4°) de mettre à la charge de l'Etat une somme de 1 300 euros sur le fondement des dispositions de l'article L. 761-1 du code de justice administrative.
Il soutient que :
- la décision portant refus de séjour est insuffisamment motivée ;
- cette décision aurait dû être précédée de la saisine de la commission du titre de séjour ;
- cette décision méconnaît les dispositions de l'article L. 423-23 du code de l'entrée et du séjour des étrangers et du droit d'asile ainsi que les stipulations de l'article 7 quater de l'accord franco-tunisien ;
- elle méconnaît les stipulations de l'article 8 de la convention européenne de sauvegarde des droits de l'homme et des libertés fondamentales et est entachée d'une erreur manifeste d'appréciation ;
- elle est entachée d'une erreur manifeste d'appréciation au regard des dispositions de l'article L. 435-1 du code de l'entrée et du séjour des étrangers et du droit d'asile ;
- le préfet a méconnu les stipulations de l'article 3 de l'accord franco-tunisien du 17 mars 1988 et entaché sa décision d'une erreur de droit ;
- le préfet a entaché sa décision d'une erreur manifeste d'appréciation en ne faisant pas usage de son pouvoir discrétionnaire de régularisation ;
- la décision portant obligation de quitter le territoire français est entachée d'illégalité en raison de l'illégalité du refus de séjour ;
- la décision portant obligation de quitter le territoire français est dépourvue de base légale dès lors que le refus de séjour du 16 septembre 2022 sur lequel elle se fonde n'était pas définitif ;
- cette décision méconnaît les stipulations de l'article 8 de la convention européenne de sauvegarde des droits de l'homme et des libertés fondamentales et est entachée d'une erreur manifeste d'appréciation ;
- les décisions lui refusant tout délai de départ volontaire, fixant le pays de destination et portant interdiction de retour sur le territoire français sont illégales en raison de l'illégalité des décisions portant refus de séjour et obligation de quitter le territoire français ;
- la décision lui refusant tout délai de départ volontaire est entachée d'une erreur manifeste d'appréciation ;
- la décision fixant le pays de destination méconnaît les stipulations de l'article 8 de la convention européenne de sauvegarde des droits de l'homme et des libertés fondamentales ;
- la décision portant interdiction de retour sur le territoire français est entachée d'une erreur d'appréciation et d'une erreur manifeste d'appréciation.

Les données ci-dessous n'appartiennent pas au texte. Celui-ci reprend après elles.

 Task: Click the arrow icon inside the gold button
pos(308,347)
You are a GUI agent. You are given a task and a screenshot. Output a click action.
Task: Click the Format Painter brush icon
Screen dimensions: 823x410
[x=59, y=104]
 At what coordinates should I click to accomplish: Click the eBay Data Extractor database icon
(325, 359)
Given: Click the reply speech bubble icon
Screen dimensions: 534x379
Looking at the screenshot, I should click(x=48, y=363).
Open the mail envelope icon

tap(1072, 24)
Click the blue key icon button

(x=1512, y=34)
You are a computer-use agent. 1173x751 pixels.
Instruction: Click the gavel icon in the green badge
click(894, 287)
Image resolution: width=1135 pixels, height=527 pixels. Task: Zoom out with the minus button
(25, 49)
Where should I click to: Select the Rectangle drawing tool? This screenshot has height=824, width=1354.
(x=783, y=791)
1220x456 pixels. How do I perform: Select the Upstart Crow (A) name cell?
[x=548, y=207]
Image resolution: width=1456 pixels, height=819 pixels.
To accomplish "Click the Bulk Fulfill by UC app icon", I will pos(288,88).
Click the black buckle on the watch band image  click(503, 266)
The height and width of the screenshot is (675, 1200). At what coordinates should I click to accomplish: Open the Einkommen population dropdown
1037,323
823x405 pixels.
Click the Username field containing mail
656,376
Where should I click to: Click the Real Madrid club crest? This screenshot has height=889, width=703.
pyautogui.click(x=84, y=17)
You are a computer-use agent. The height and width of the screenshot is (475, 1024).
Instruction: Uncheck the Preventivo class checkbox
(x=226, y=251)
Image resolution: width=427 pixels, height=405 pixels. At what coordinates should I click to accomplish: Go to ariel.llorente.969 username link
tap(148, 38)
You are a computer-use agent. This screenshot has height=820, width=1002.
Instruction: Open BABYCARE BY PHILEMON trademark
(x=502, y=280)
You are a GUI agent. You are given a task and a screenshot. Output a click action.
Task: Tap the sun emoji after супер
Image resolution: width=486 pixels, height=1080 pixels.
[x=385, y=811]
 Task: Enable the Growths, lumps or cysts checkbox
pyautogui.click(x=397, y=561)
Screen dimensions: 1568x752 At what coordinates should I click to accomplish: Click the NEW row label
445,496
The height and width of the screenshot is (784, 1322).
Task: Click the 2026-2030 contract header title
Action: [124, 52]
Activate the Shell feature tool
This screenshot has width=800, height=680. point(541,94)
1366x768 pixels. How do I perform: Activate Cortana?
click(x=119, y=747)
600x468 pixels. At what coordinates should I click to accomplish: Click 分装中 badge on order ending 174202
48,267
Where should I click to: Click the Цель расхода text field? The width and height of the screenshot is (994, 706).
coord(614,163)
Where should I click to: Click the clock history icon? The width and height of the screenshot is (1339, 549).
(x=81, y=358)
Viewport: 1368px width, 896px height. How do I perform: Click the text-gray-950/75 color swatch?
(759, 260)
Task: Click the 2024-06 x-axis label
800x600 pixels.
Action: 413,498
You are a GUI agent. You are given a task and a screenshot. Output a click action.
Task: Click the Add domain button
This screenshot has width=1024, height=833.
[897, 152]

Par un mémoire en défense, enregistré le 12 juin 2024, la préfète de l'Allier conclut au rejet de la requête.
Elle fait valoir que les moyens soulevés ne sont pas fondés.
II. Par une requête, enregistrée le 2 août 2024 sous le n° 24LY02292, M. B..., représenté par Me Jauvat, demande à la cour :
1°) d'annuler le jugement du 16 juillet 2024 susvisé ;
2°) d'annuler la décision du 3 avril 2024 portant refus de séjour susvisée ;
3°) d'enjoindre à la préfète de l'Allier de lui délivrer dans un délai de deux mois à compter de la notification de l'arrêt à intervenir un titre de séjour mention " vie privée et familiale " ou un titre de séjour mention " salarié " ;
4°) de mettre à la charge de l'Etat une somme de 1 300 euros sur le fondement des dispositions de l'article L. 761-1 du code de justice administrative.
Il soutient que :
- la décision portant refus de séjour est insuffisamment motivée ;
- cette décision aurait dû être précédée de la saisine de la commission du titre de séjour ;
- cette décision méconnaît les dispositions de l'article L. 423-23 du code de l'entrée et du séjour des étrangers et du droit d'asile ainsi que les stipulations de l'article 7 quater de l'accord franco-tunisien ;
- elle méconnaît les stipulations de l'article 8 de la convention européenne de sauvegarde des droits de l'homme et des libertés fondamentales et est entachée d'une erreur manifeste d'appréciation ;
- elle méconnaît les dispositions de l'article L. 435-1 du code de l'entrée et du séjour des étrangers et du droit d'asile ;
- le préfet a méconnu les stipulations de l'article 3 de l'accord franco-tunisien du 17 mars 1988 ;
- le préfet a entaché sa décision d'une erreur manifeste d'appréciation en ne faisant pas usage de son pouvoir discrétionnaire de régularisation.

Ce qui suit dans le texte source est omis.